Damian Baxter, à l'article de la mort, charge un ex-ami (le narrateur) qu'il n'a pas revu depuis quarante ans, de débusquer parmi ses conquêtes de l'époque, la mère de son possible rejeton à qui il souhaite léguer son immense fortune. le narrateur se sent contraint d'accepter, malgré la tonitruante rupture survenue entre les deux amis lors d'un séjour au Portugal en 1970, événement ayant profondément marqué la mémoire de tous les protagonistes et dont nous ne saurons rien avant la fin de l'ouvrage !
Et, alors, vogue la galère ...
Retour vers le passé et la saison londonienne de l'année 1968.
Retour vers les curieuses moeurs de la bonne société anglaise de jadis, superbement évoquées par l'auteur, qui en a lui-même fait partie et sait donc de quoi il parle !
Retour vers la jeunesse du narrateur, de sa bande d'amies, des bals chics, des mères aux aguets, à l'affût du bon parti pour leur précieuse progéniture, à l'affût également de la brebis galeuse à éloigner du troupeau des débutantes, prêtes à prendre leur envol et dénicher le mari idéal.
Retour vers la horde de crétins pompeux, aristos et si fiers de l'être, chassant la jouvencelle, jeunes cons bien nés et leurs parents vieux cons, solidement ancrés dans leur certitude d'appartenir à l'élite.
Julian Fellowes, en maître de l'exercice, nous narre les péripéties réjouissantes de cette saison 1968, avec une intarissable verve bien vacharde, et croque avec un humour décapant les travers de ces fantoches du passé.
Et incursion dans le monde d'aujourd'hui, à la recherche des tendres jouvencelles dont Damian Baxter fut amoureux jadis. Mais que sont-elles donc devenues ces fleurs délicates depuis l'aube de leur existence privilégiée ? L'auteur ne nous épargnera rien en nous détaillant avec humour, raillerie, tendresse parfois, les ravages du temps, les illusions perdues, les sinistres ou cocasses rapports que ces personnes, devenues d'âge mur entretiennent avec leurs conjoints.

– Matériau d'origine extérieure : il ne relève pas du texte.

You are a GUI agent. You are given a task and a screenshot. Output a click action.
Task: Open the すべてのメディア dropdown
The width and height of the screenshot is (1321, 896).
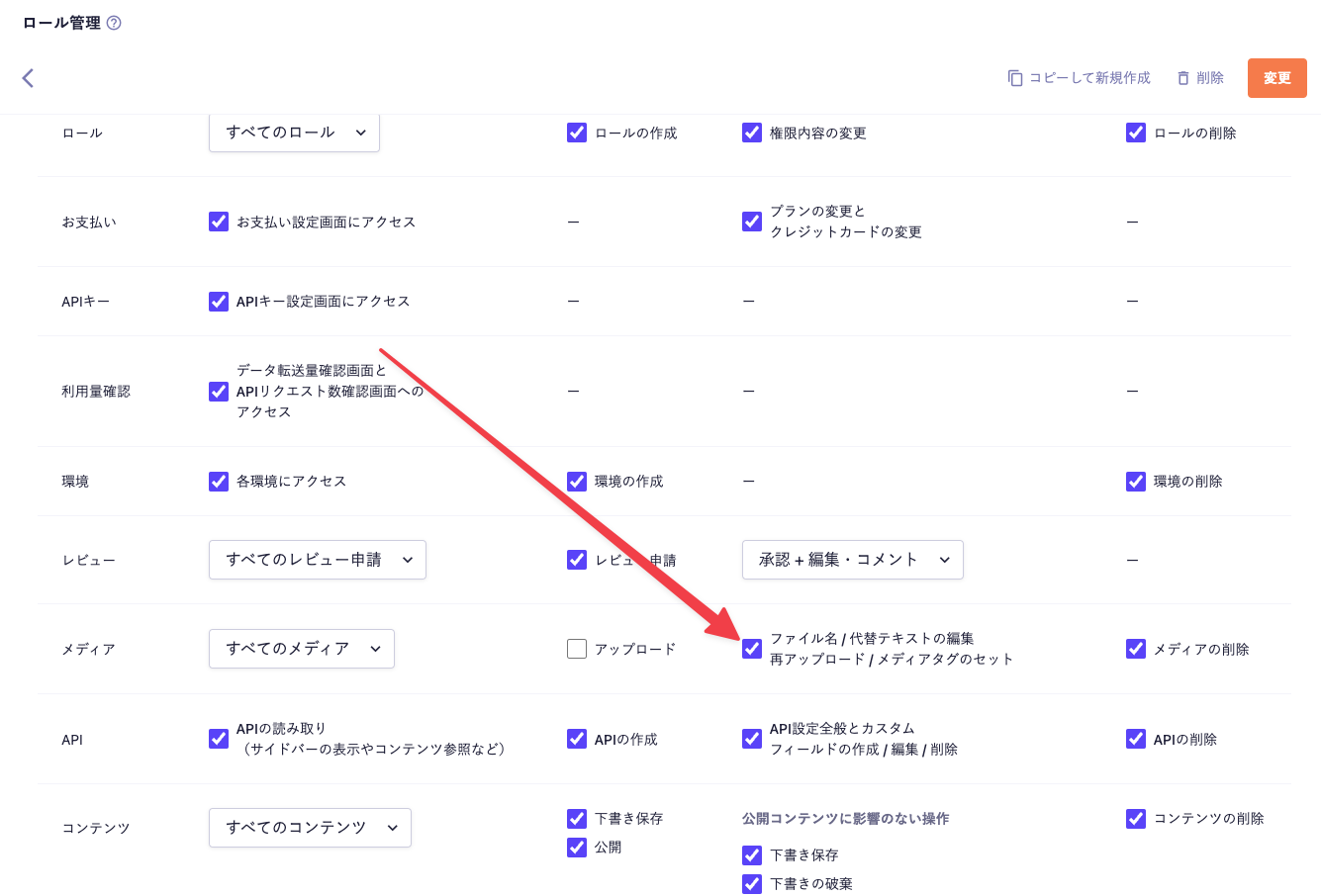pos(301,649)
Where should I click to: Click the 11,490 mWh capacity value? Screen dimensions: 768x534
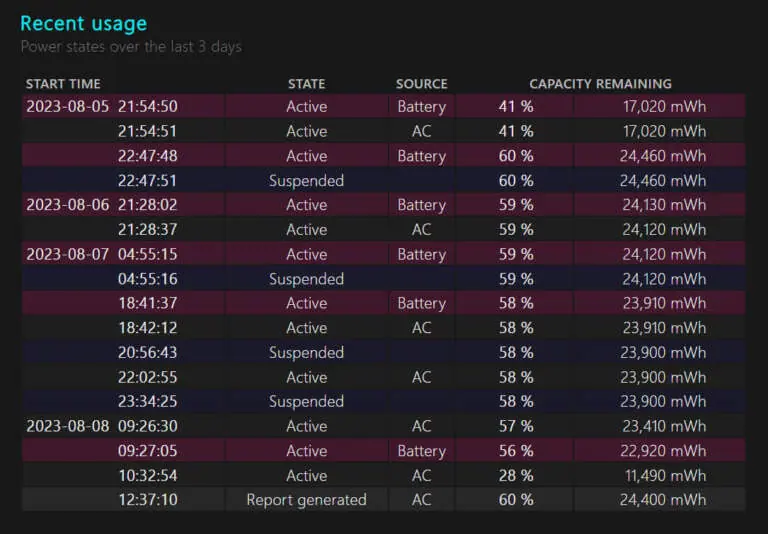[x=666, y=475]
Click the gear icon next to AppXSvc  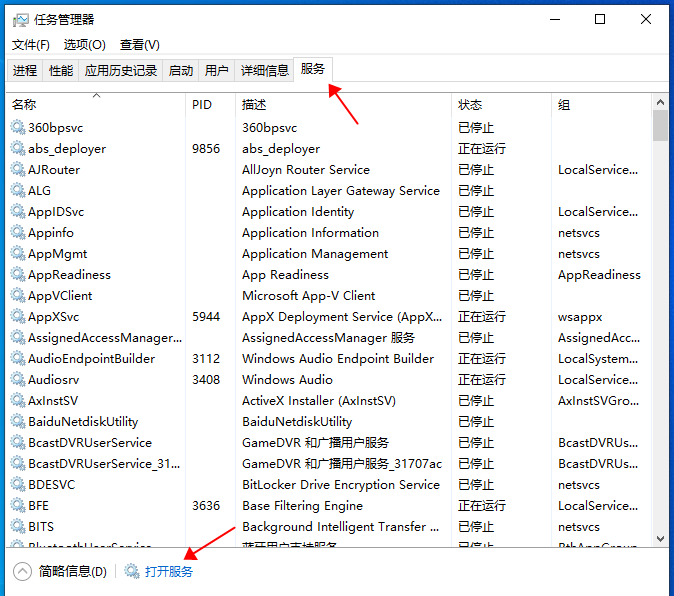coord(18,316)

Julian Fellowes s'y entend comme personne à concocter des dialogues étourdissants de drôlerie, d'un naturel confondant où l'on sent la patte adroite du scénariste de talent (n'oublions pas Downton Abbey et Gosford Park) et on se laisse entraîner avec jubilation jusqu'au bout de l'histoire, jusqu'à ce fameux final en apothéose, sur la terrasse d'une somptueuse villa de vacances au Portugal où, réglage de comptes aidant, beaucoup de choses seront enfin révélées !
Malgré quelques passages didactiques, parfois un peu fastidieux, sur l'évolution des moeurs anglaises pendant ces quarante dernières années, un constant bonheur de lecture !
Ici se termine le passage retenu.